Aktivis Greenpeace dan band rock Boomerang melakukan aksi di kapal pengangkut minyak sawit milik PT Multi Nabati Sulawesi, di Bitung, Sulut, yang merupakan bagian rantai pasok pedagang minyak sawit terbesar dunia, Wilmar International. Wilmar dituduh memproses minyak sawit dari produsen utama yang menghancurkan hutan di Kalimantan dan Papua. Foto : Rendra Hernawan/Greenpeace/Mongabay Indonesia

 

“Saya ingin hidup saya bersih dari minyak sawit kotor. Saya ingin produsen jahat segera berubah dan tidak lagi membuat kerusakan di hutan kita. Saya harap kamu (publik) juga mau ikut bersama kami,” tambahnya.

Grup musik Boomerang juga ikut melibatkan diri dalam aksi itu. Di atas tangki minyak mereka menyanyikan lagu berjudul “Jeda Kebodohan”. Sejak 5 tahun lalu, grup musik rock ini telah menjalin kerjasama dengan Greenpeace. Tahun 2015 Boomerang bergabung untuk membendung kanal di wilayah gambut untuk mencegah kebakaran.

“Kondisi hutan Indonesia sangat menyedihkan. Inilah yang membuat saya bersemangat terlibat dalam aksi damai ini. Semoga bisa menjadi peringatan terhadap perusahaan-perusahaan untuk lebih berhati-hati atas dampak lingkungan dari apa yang mereka buat,” kata Andi Babas, vokalis Boomerang.

Entri yang diambil dari sebuah koleksi
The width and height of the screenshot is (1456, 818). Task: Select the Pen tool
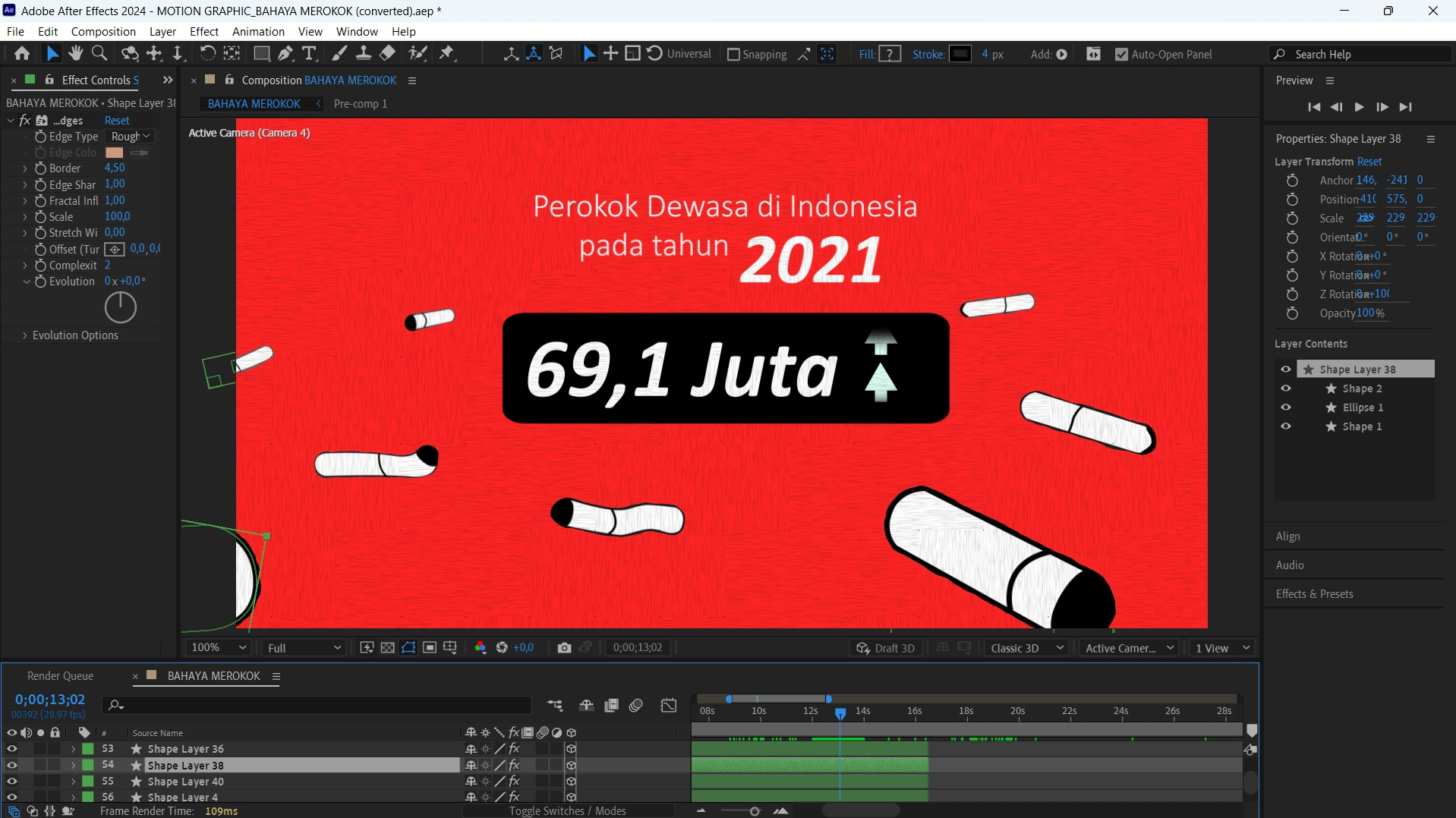[x=285, y=54]
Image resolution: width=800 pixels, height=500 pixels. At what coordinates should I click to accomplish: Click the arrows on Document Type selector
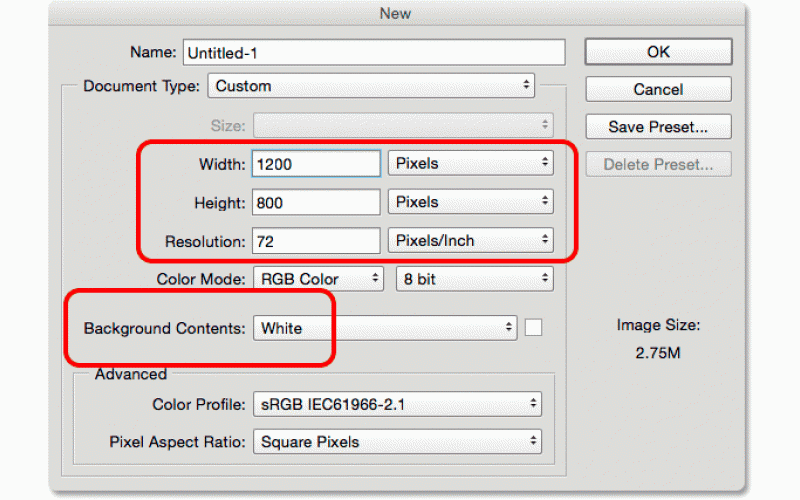pyautogui.click(x=526, y=85)
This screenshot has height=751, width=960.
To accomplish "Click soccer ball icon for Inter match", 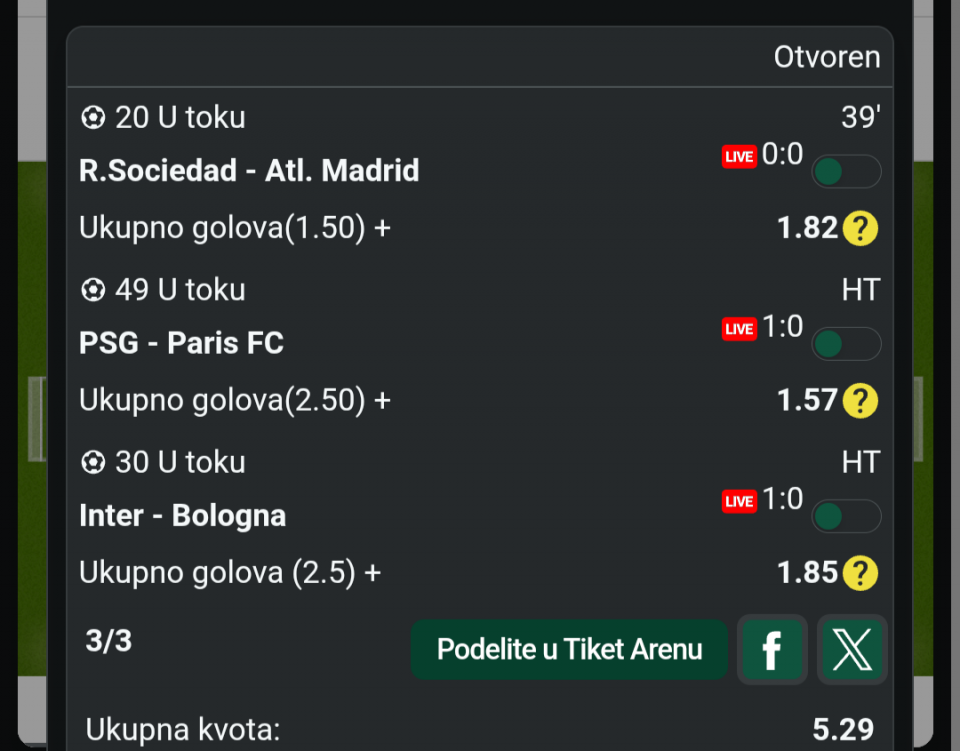I will click(x=93, y=462).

Tugas yang Diminta:
A: Ambil baris-baris catatan mulai dari awal catatan dan berakhir pada baris yang memuat "pyautogui.click(x=526, y=85)", kedua batas termasuk, lalu tuliskan kembali tanpa perubahan. Gambar tidak perlu disertakan dalam jawaban.
B: Lanjutkan teks tentang aksi Greenpeace dan Boomerang di kapal pengangkut minyak sawit dari kalimat terakhir yang tertera.

Hasil Tugas:
A:
The width and height of the screenshot is (1456, 818). Task: Select the Pen tool
[x=285, y=54]
Image resolution: width=800 pixels, height=500 pixels. At what coordinates should I click to accomplish: Click the arrows on Document Type selector
pyautogui.click(x=526, y=85)

B:
Band rock Boomerang bernyanyi dalam aksi di atas kilang pengolahan minyak sawit di milik PT Multi Nabati Sulawesi, di Bitung, Sulut, yang merupakan bagian rantai pasok pedagang minyak sawit terbesar dunia, Wilmar International di Bitung, Sulut. Wilmar memasok merek-merek utama termasuk Colgate, Mondelez, Nestlé dan Unilever yang menghancurkan hutan hujan di Kalimantan dan Papua. Foto : Dhemas Reviyanto/Greenpeace/Mongabay Indonesia

 

Investigasi Greenpeace

Pekan lalu, Rabu (19/9/2018), Greenpeace Internasional merilis hasil investigasi yang menyebut bahwa sejumlah perusahaan pemasok minyak sawit telah menghancurkan area hutan hampir dua kali ukuran Singapura hanya dalam waktu kurang dari 3 tahun. Pasokan sawit mereka masih digunakan untuk merek-merek terbesar di dunia seperti Unilever, Nestle, Colgate-Palmolive dan Mondelez.

Greenpeace Internasional juga menemukan 25 industri kelapa sawit telah menggunduli lebih dari 130.000 hektar hutan, sejak akhir 2015. Dari jumlah luasan itu, 40 persennya (51.600 hektar) berada di Papua, Indonesia.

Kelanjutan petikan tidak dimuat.